Exercise directions: Find the line containing "Task: Select the", then print it and each following line through the end of the records, exactly and with nothing added; leave out any pictures.

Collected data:
....
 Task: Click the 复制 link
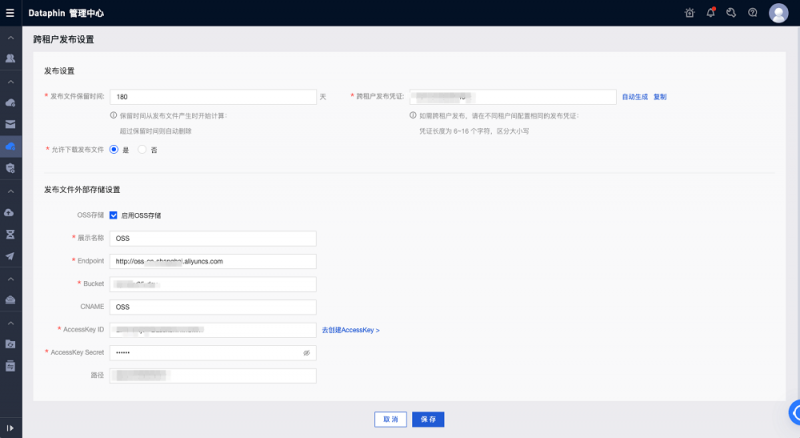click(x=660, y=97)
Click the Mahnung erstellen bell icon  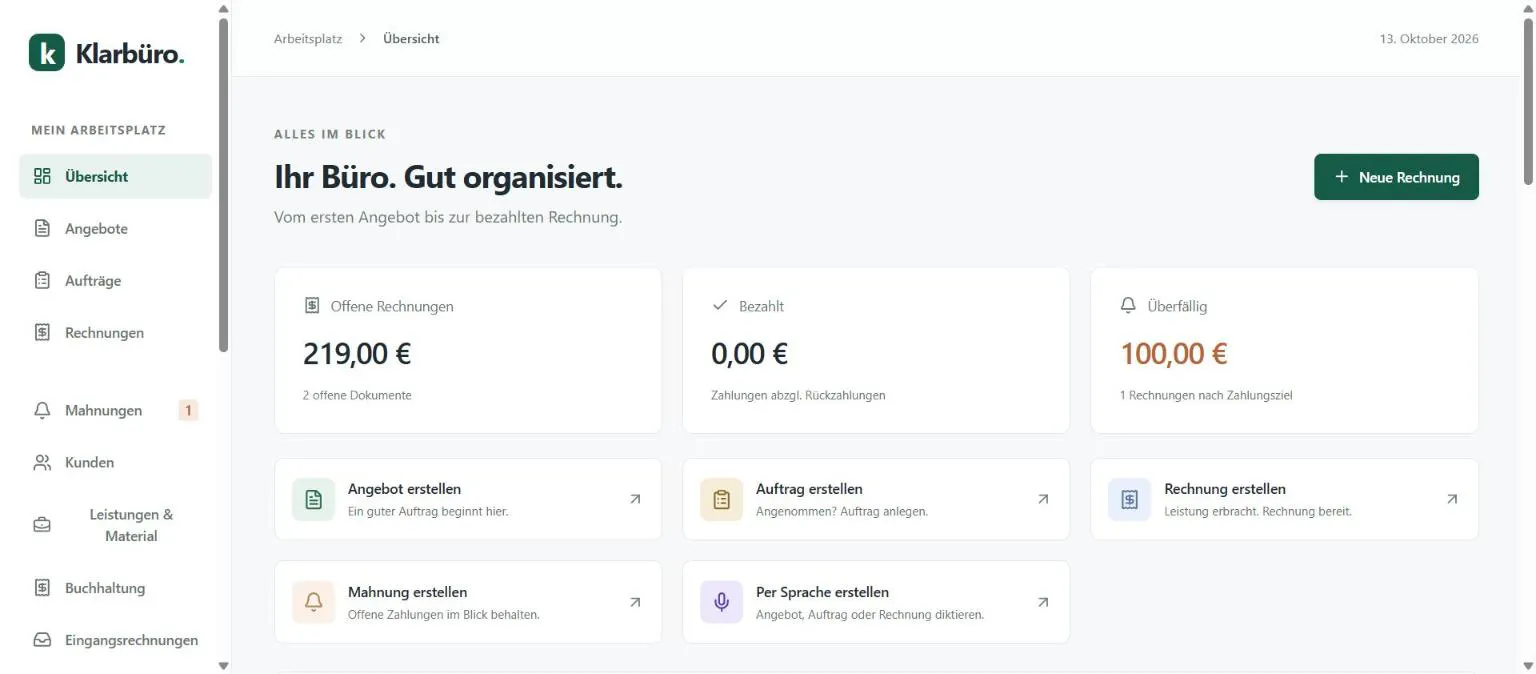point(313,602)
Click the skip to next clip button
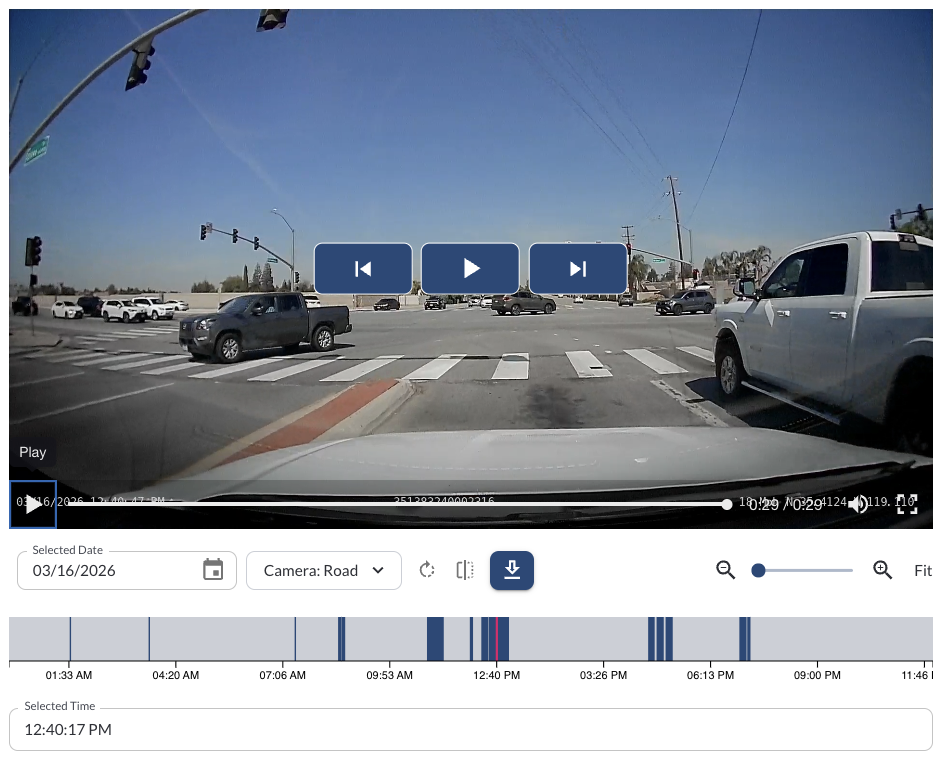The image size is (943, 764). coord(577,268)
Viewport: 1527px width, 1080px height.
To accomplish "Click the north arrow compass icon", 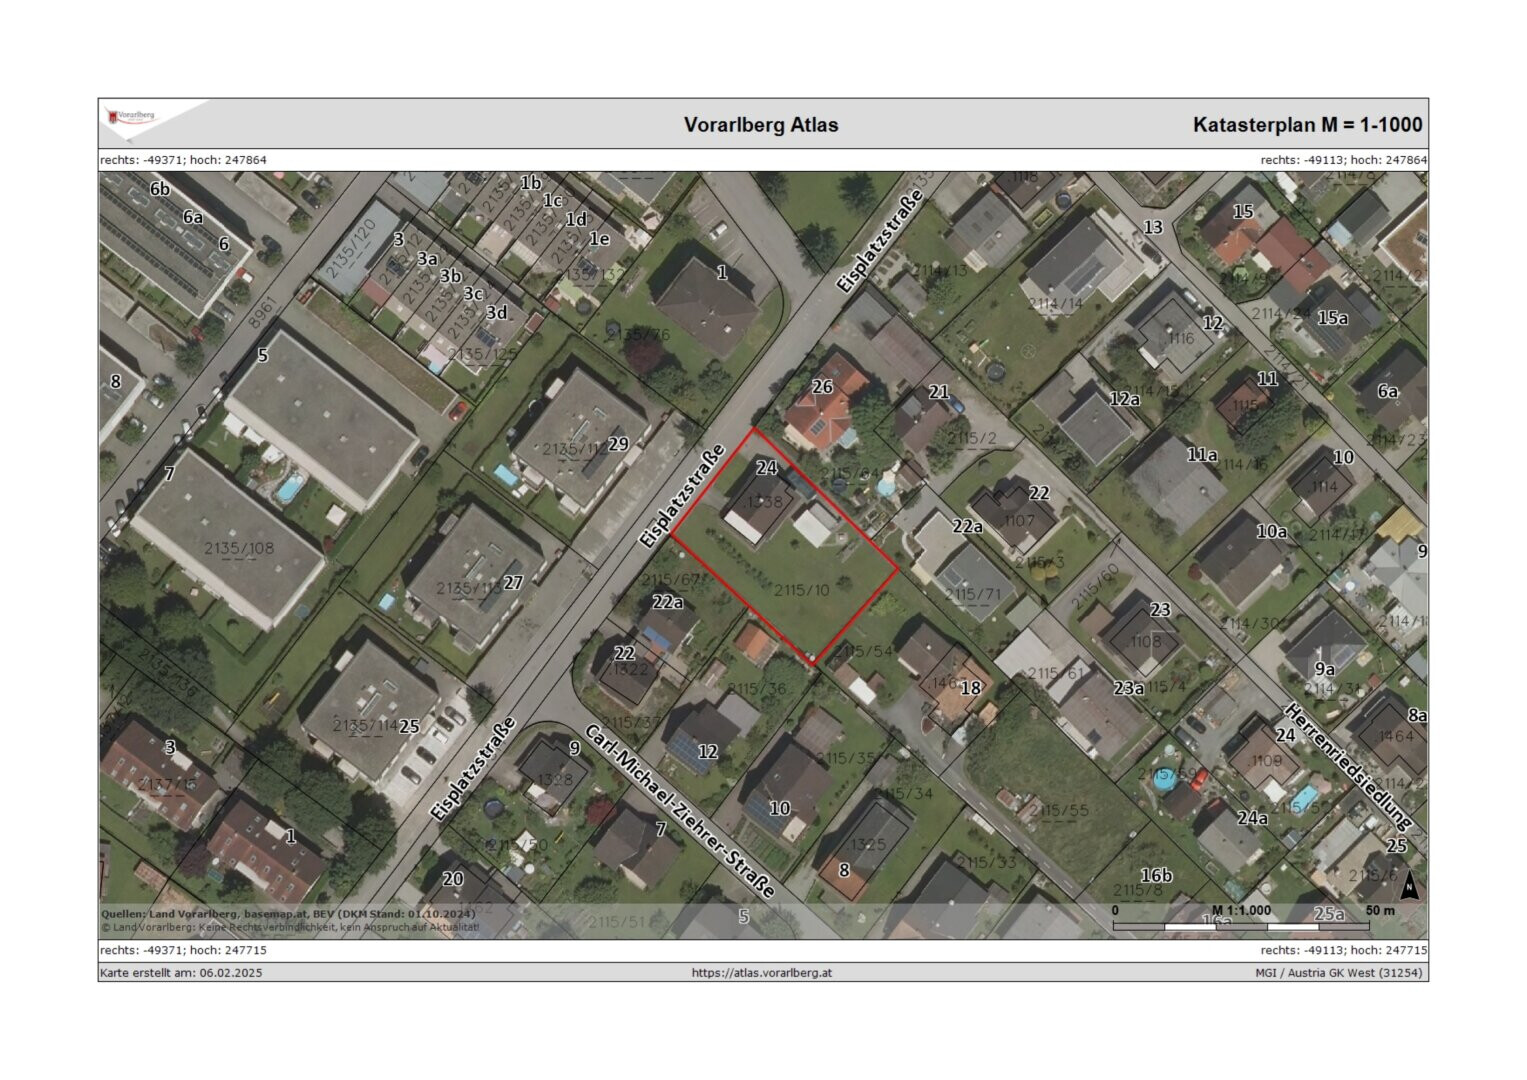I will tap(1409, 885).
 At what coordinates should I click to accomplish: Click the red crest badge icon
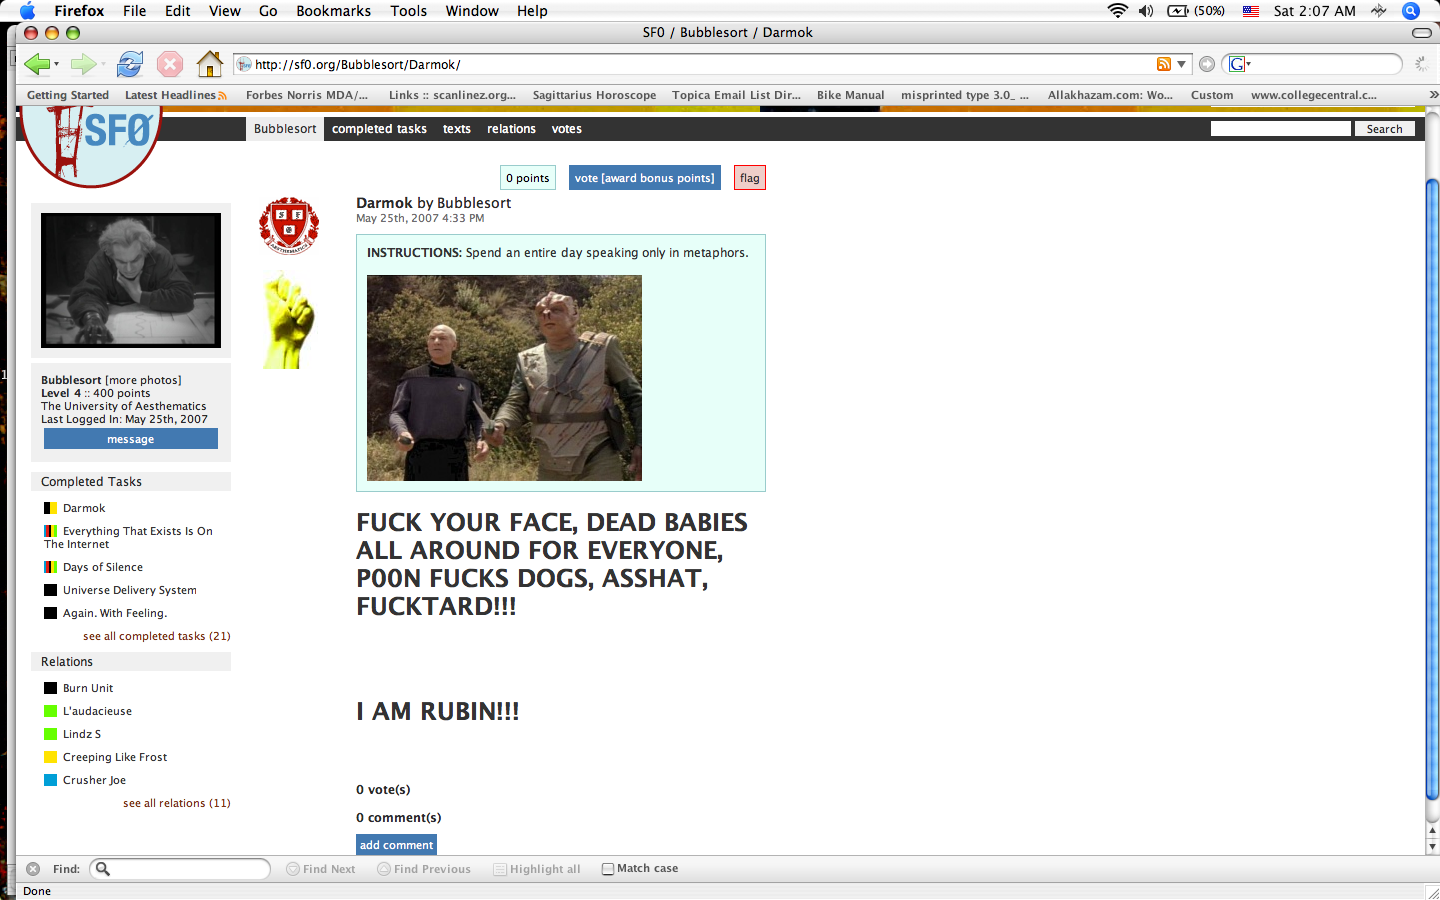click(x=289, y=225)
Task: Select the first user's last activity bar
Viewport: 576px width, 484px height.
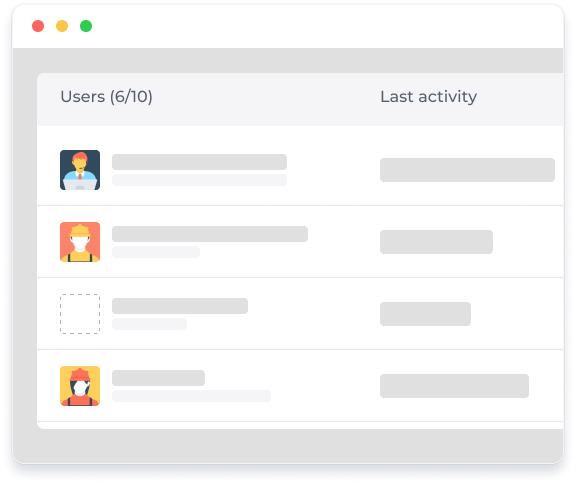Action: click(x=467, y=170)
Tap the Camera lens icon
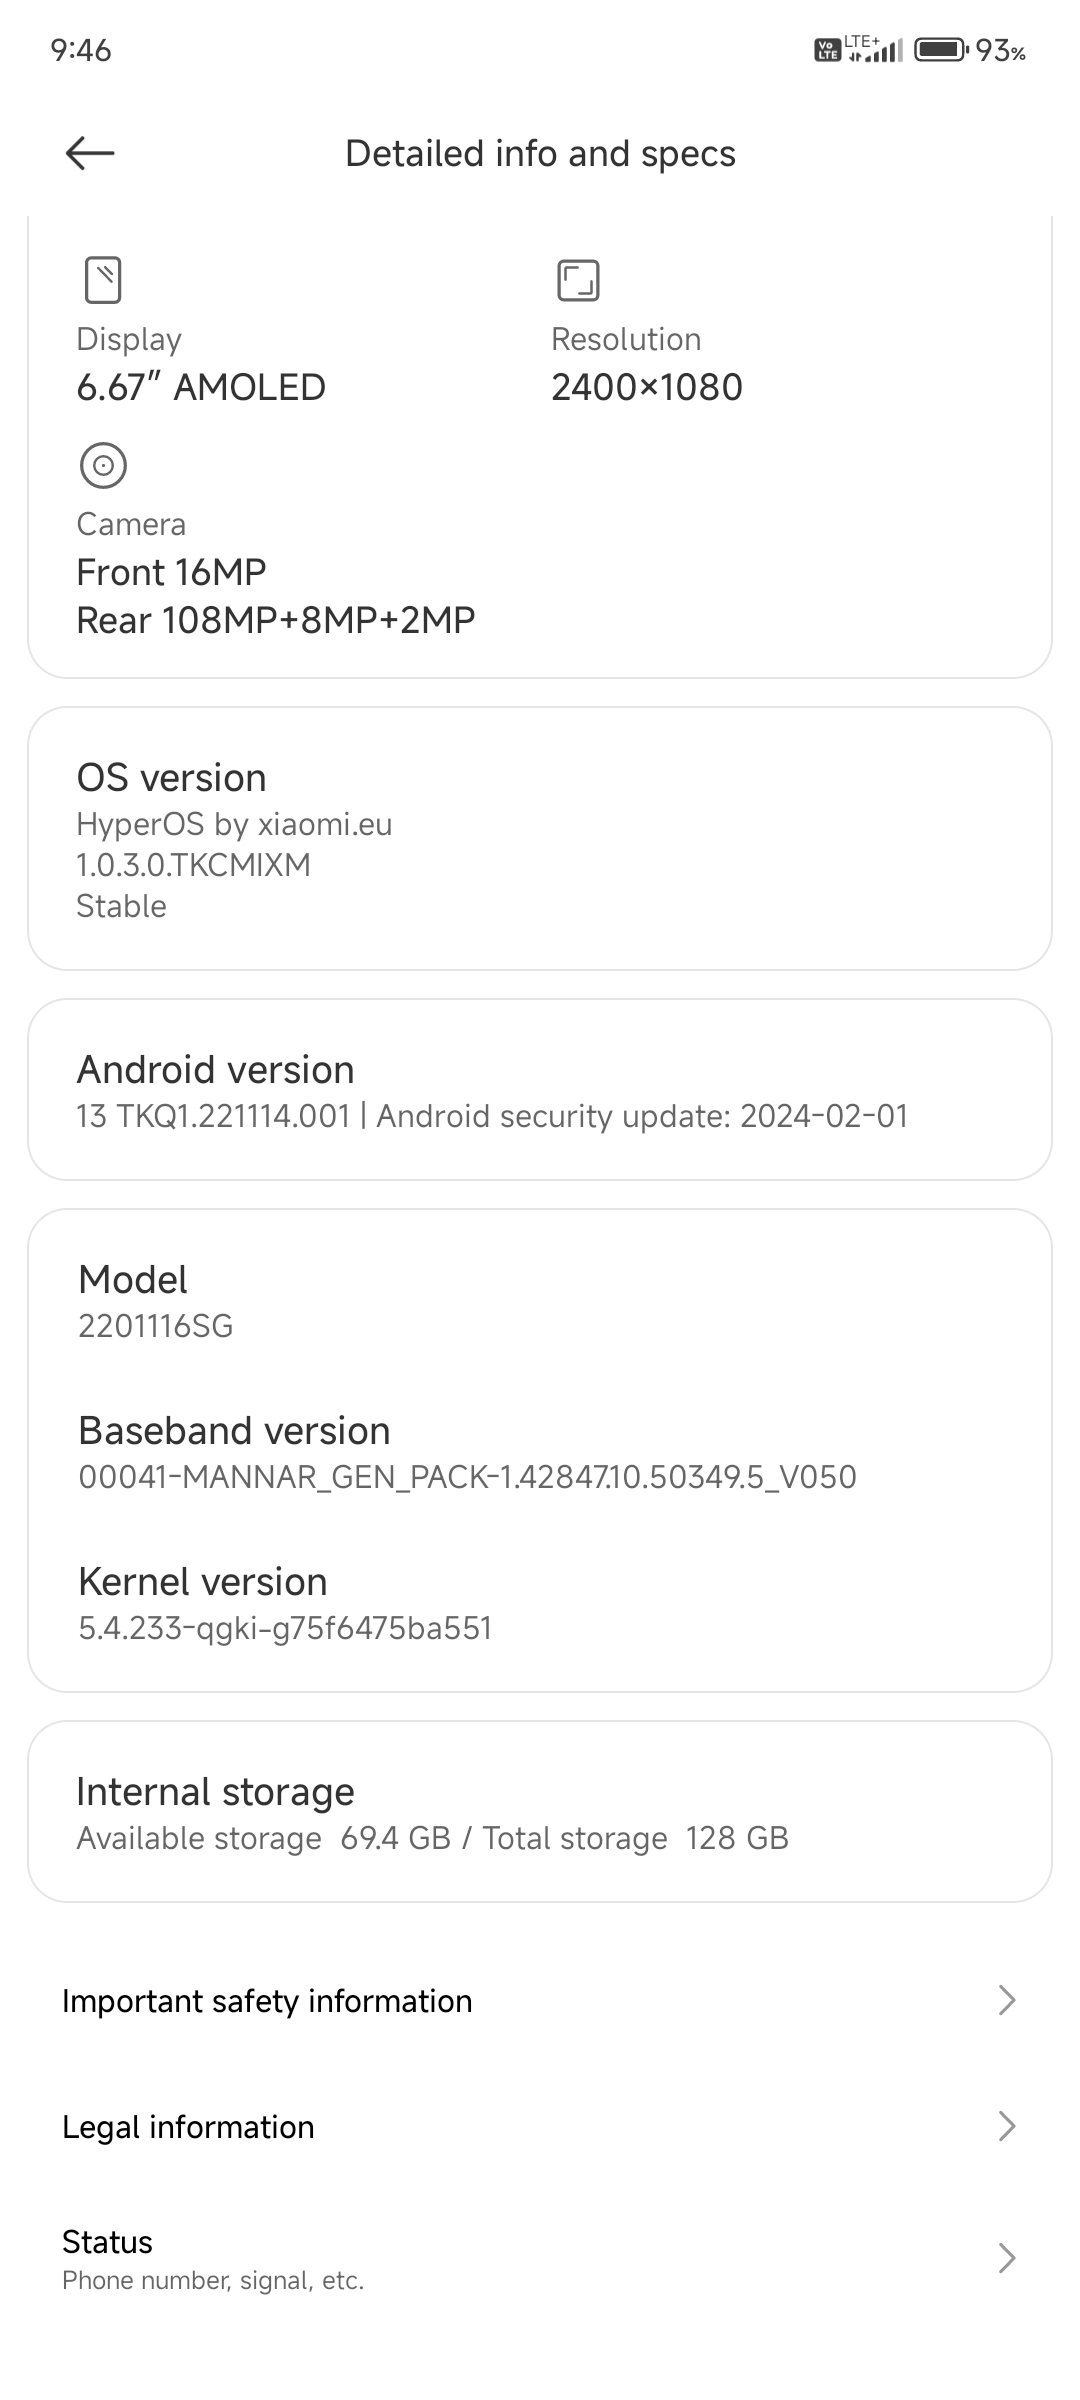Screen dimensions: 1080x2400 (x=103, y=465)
....
Solution to this problem:
Task: Select the first user's last activity bar
Viewport: 576px width, 484px height.
Action: click(x=467, y=170)
Tap the Camera lens icon
Screen dimensions: 1080x2400 (x=103, y=465)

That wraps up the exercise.